Online-Redaktion: Welche Instrumente besitzen Ganztagsschulen, um Beruf und Familie zu vereinbaren?

Bertram: Die Ganztagsschule hat aus meiner Sicht in Bezug auf Beruf und Familie eine zentrale Bedeutung, wenn es darum geht, sich auf der einen Seite zu überlegen, wie die Eltern ihren Alltag und den Alltag ihrer Kinder verlässlich organisieren können. Wenn die Eltern beispielsweise - was immer häufiger vorkommt - flexible Arbeitszeiten haben, dann müssen sie in der Regel ihre Zeiterfordernisse auf die Zeiterfordernisse der Kinder ausrichten. Das heißt, wenn die Schule diese Verlässlichkeit in der Bildung und Betreuung der Kinder leisten würde, wäre für die Eltern sehr viel gewonnen.

Online-Redaktion: Welche Kompetenzen brauchen die Kinder und Jugendlichen denn für die Gesellschaft der Zukunft?

Bertram: Eine der wichtigsten Kompetenzen ist die Kooperation mit anderen Kindern, und diese lernen sie im Elternhaus angesichts kleiner Familien immer weniger.

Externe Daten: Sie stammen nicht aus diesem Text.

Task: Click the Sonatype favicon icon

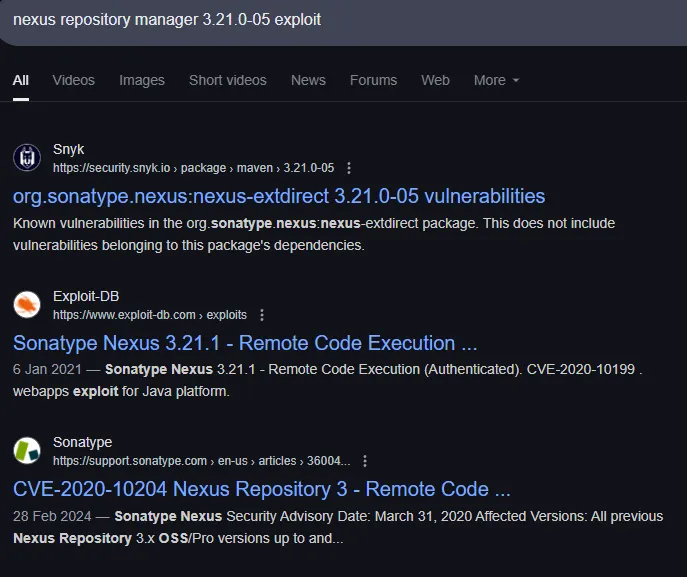Action: pos(27,451)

Also brauchen sie andere Kinder. Hinzu kommen Sprachkompetenz und Flexibilität. Auch diese Kompetenzfelder kann man in Gruppen relativ gut lernen. Nicht umsonst sind ausgerechnet die asiatischen Länder wie Südkorea, Japan oder auch Singapur in allen Schulleistungstests sehr gut.

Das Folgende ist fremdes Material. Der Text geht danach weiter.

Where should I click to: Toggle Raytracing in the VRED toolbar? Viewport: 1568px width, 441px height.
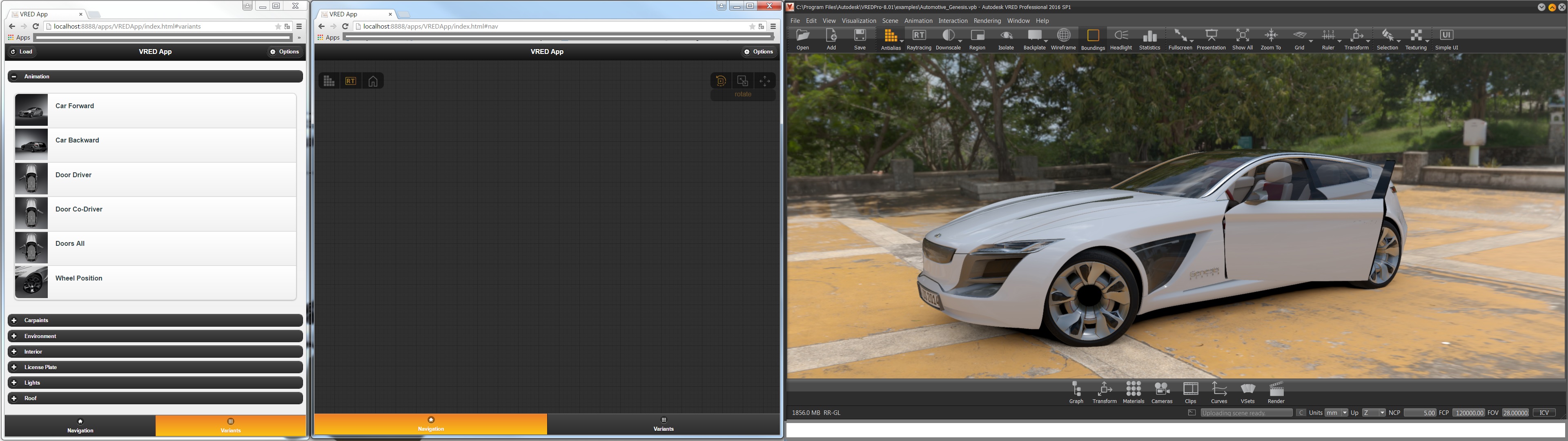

In diesen Ländern ist die Frage der Kooperation und Interaktion mit anderen ein ganz zentrales Element der Kultur und Schule. Wir haben diesen Aspekt bislang zu wenig betont, doch Ganztagsschulen bieten eine Möglichkeit, diesen Aspekt stärker zu akzentuieren.

Online-Redaktion: Zuletzt noch eine Frage: Was ist für Sie ein kinderfreundliches Land?

Bertram: Kinderfreundlich wäre das Land schon dann, wenn die Erwachsenen sich klar machten, dass die Kinder die gleichen Lebenschancen haben sollten wie sie selber. Mehr braucht man gar nicht zu erwarten. Dann müsste man sich nämlich in verschiedenen Bereichen zurücknehmen, weil man sonst der nachwachsenden Generation etwas wegnimmt.

Jedes Jahr gibt die Rentnergeneration 16 Milliarden Euro für die Enkelgeneration aus. Daran erkennt man, dass es in unserer Gesellschaft längst Solidaritäten gibt, die man auch abrufen kann. Die Politik reagiert in dem Punkt viel zu wenig darauf. Bei der Rentnergeneration ist ein hohes Maß an Kooperationsbereitschaft und Solidarität vorhanden. Unser Problem ist, dass wir diese Bereitschaft nicht abrufen. Die Gesellschaft müsste also darin übereinstimmen, mehr in die Kinder zu investieren, statt weiterhin in dem Maße in die Alterssicherung und Gesundheit zu investieren.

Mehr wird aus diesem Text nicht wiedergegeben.